**SELECTED PASSAGE:**
..............................

When a pregnant Angela Couglin looked at her husband John and said 'You need to get me to the hospital,' he loaded up the car and took off. Fast. In a hurried attempt to ensure his soon-to-be-born son wasn't born in the car, he sped.
In fact, he sped (at 102 mph) right by a New Hampshire state trooper. When the trooper realized what was happening, he escorted the couple to the hospital, helped Angela out of the car, and then he did something that has many scratching their heads: he gave them a ticket.
3 comment(s):
amazingly, everyone who is aghast at the fact that the couple received a ticket utterly ignores the fact that he was going 102 miles an hour. no father in his right mind would drive his family along at 102 mph, and just because his wife was having a baby is no reason to endanger her, the child, himself, and (the point never mentioned) EVERYONE ELSE ON THE ROAD.
Here's how it works... you drive as you are supposed to on the road that I also drive on with my family. Your emergency and your family are never important enough to over ride the expectation of others on the road that they can reasonably expect no one to be driving 102 mph in the lane behind them.
Saying that the officer was mean, or that the father had 'control' is equivocation. Where does it stop? Should he have been permitted to go thru red lights? Why not, then?
He drove 102 miles per hour AND called 911 at the same time? The guy is lucky he only got a speeding ticket and that they weren't all killed. I suppose, in hindsight, his fast driving allowed them to make it to the hospital on time. The baby was born 6 minutes after they arrived. I just think they should've stayed home and called 911 if she was that close to delivering.
I love it when people think they can flaunt the law "just because". You are *not* trained emergency personnel. You are *not* driving an emergency vehicle. You are *not* trained in high-speed driving. Get used to these facts, and you won't be surprised when you get cited for DWHUA like this guy did.

..............................

**DATASET EXTRACT:**

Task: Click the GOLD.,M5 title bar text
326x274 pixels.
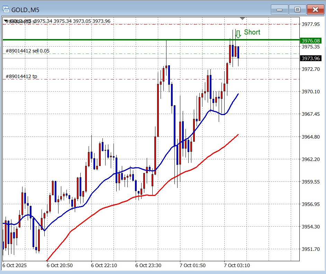Action: pyautogui.click(x=25, y=10)
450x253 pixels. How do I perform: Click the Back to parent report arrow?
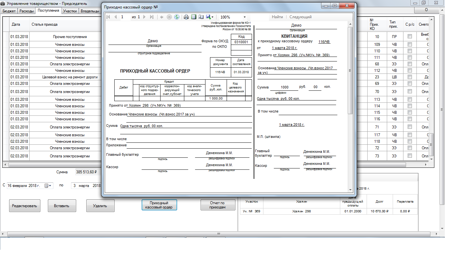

..............................

**EXERCISE SET:**
**a.** Answer these questions about the speeding-ticket article, one per line:
(i) At what speed was John driving when he passed the state trooper?
(ii) In which state did the trooper serve?
(iii) According to one comment, how many minutes after arriving at the hospital was the baby born?
**b.** Condense the paragraph of the speeding-ticket article that begins "amazingly, everyone who is aghast" while preserving its main points.
**c.** Reproduce the portion of the speeding-ticket article starting with "He drove 102" and going on through "close to delivering.".

**ANSWERS BY TASK:**
**a.**
(i) 102 mph
(ii) New Hampshire
(iii) 6 minutes

**b.** Those outraged that the couple was ticketed overlook that he was driving 102 mph. No sensible father would drive his family at that speed. His wife's labor did not justify endangering her, the child, himself, and everyone else on the road.

**c.**
He drove 102 miles per hour AND called 911 at the same time? The guy is lucky he only got a speeding ticket and that they weren't all killed. I suppose, in hindsight, his fast driving allowed them to make it to the hospital on time. The baby was born 6 minutes after they arrived. I just think they should've stayed home and called 911 if she was that close to delivering.